__What you will do__. Output all entries precisely.

__Raw data__.
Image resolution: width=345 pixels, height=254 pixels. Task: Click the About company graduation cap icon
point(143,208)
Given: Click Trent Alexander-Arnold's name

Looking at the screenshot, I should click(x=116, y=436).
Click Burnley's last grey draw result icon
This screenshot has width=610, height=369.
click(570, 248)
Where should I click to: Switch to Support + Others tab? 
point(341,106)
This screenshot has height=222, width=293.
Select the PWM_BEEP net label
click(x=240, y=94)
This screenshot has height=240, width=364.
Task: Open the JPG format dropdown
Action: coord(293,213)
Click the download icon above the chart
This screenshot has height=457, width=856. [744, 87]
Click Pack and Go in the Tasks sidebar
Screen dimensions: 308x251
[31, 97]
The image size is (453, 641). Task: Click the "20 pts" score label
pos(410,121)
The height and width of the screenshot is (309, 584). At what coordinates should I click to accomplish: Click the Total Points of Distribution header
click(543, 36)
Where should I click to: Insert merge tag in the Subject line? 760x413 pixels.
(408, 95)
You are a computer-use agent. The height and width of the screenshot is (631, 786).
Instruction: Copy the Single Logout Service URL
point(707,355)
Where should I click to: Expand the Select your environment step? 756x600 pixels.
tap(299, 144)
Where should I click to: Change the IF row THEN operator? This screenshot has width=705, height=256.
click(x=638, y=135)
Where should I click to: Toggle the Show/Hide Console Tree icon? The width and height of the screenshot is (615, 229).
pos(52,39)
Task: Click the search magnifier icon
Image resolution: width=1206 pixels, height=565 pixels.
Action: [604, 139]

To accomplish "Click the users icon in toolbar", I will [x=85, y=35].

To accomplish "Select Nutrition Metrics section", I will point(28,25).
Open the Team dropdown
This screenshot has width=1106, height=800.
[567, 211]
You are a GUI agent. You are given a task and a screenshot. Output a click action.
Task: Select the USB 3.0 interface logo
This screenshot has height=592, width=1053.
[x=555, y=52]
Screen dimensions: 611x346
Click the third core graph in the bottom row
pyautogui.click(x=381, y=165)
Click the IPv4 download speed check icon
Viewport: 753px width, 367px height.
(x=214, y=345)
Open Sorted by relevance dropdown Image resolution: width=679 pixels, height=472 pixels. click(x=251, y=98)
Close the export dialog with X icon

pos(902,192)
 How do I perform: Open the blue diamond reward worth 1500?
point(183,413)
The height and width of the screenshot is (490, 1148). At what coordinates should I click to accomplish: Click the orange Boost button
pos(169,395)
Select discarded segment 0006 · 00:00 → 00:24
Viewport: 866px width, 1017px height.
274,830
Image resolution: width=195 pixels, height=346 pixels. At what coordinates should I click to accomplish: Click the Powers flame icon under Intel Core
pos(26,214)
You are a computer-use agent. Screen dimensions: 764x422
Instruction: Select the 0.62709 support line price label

__Task output__.
Image resolution: width=345 pixels, height=254 pixels. Task: Click the About company graduation cap icon
point(143,208)
Given: Click Trent Alexander-Arnold's name

Looking at the screenshot, I should click(x=116, y=436).
Click Burnley's last grey draw result icon
This screenshot has width=610, height=369.
click(570, 248)
Where should I click to: Switch to Support + Others tab? 
point(341,106)
This screenshot has height=222, width=293.
Select the PWM_BEEP net label
click(x=240, y=94)
This screenshot has height=240, width=364.
Task: Open the JPG format dropdown
Action: coord(293,213)
Click the download icon above the chart
This screenshot has height=457, width=856. [744, 87]
Click Pack and Go in the Tasks sidebar
Screen dimensions: 308x251
[31, 97]
The image size is (453, 641). Task: Click the "20 pts" score label
pos(410,121)
The height and width of the screenshot is (309, 584). At what coordinates should I click to accomplish: Click the Total Points of Distribution header
click(543, 36)
Where should I click to: Insert merge tag in the Subject line? 760x413 pixels.
(408, 95)
You are a computer-use agent. The height and width of the screenshot is (631, 786).
Instruction: Copy the Single Logout Service URL
point(707,355)
Where should I click to: Expand the Select your environment step? 756x600 pixels.
tap(299, 144)
Where should I click to: Change the IF row THEN operator? This screenshot has width=705, height=256.
click(x=638, y=135)
Where should I click to: Toggle the Show/Hide Console Tree icon? The width and height of the screenshot is (615, 229).
pos(52,39)
Task: Click the search magnifier icon
Image resolution: width=1206 pixels, height=565 pixels.
Action: [604, 139]

To accomplish "Click the users icon in toolbar", I will [x=85, y=35].

To accomplish "Select Nutrition Metrics section", I will point(28,25).
Open the Team dropdown
This screenshot has width=1106, height=800.
[567, 211]
You are a GUI agent. You are given a task and a screenshot. Output a click action.
Task: Select the USB 3.0 interface logo
This screenshot has height=592, width=1053.
[x=555, y=52]
Screen dimensions: 611x346
Click the third core graph in the bottom row
pyautogui.click(x=381, y=165)
Click the IPv4 download speed check icon
Viewport: 753px width, 367px height.
(x=214, y=345)
Open Sorted by relevance dropdown Image resolution: width=679 pixels, height=472 pixels. click(x=251, y=98)
Close the export dialog with X icon

pos(902,192)
 How do I perform: Open the blue diamond reward worth 1500?
point(183,413)
The height and width of the screenshot is (490, 1148). At what coordinates should I click to accomplish: Click the orange Boost button
pos(169,395)
Select discarded segment 0006 · 00:00 → 00:24
Viewport: 866px width, 1017px height.
274,830
Image resolution: width=195 pixels, height=346 pixels. At what coordinates should I click to accomplish: Click the Powers flame icon under Intel Core
pos(26,214)
You are a computer-use agent. Screen dimensions: 764x422
Instruction: Select the 0.62709 support line price label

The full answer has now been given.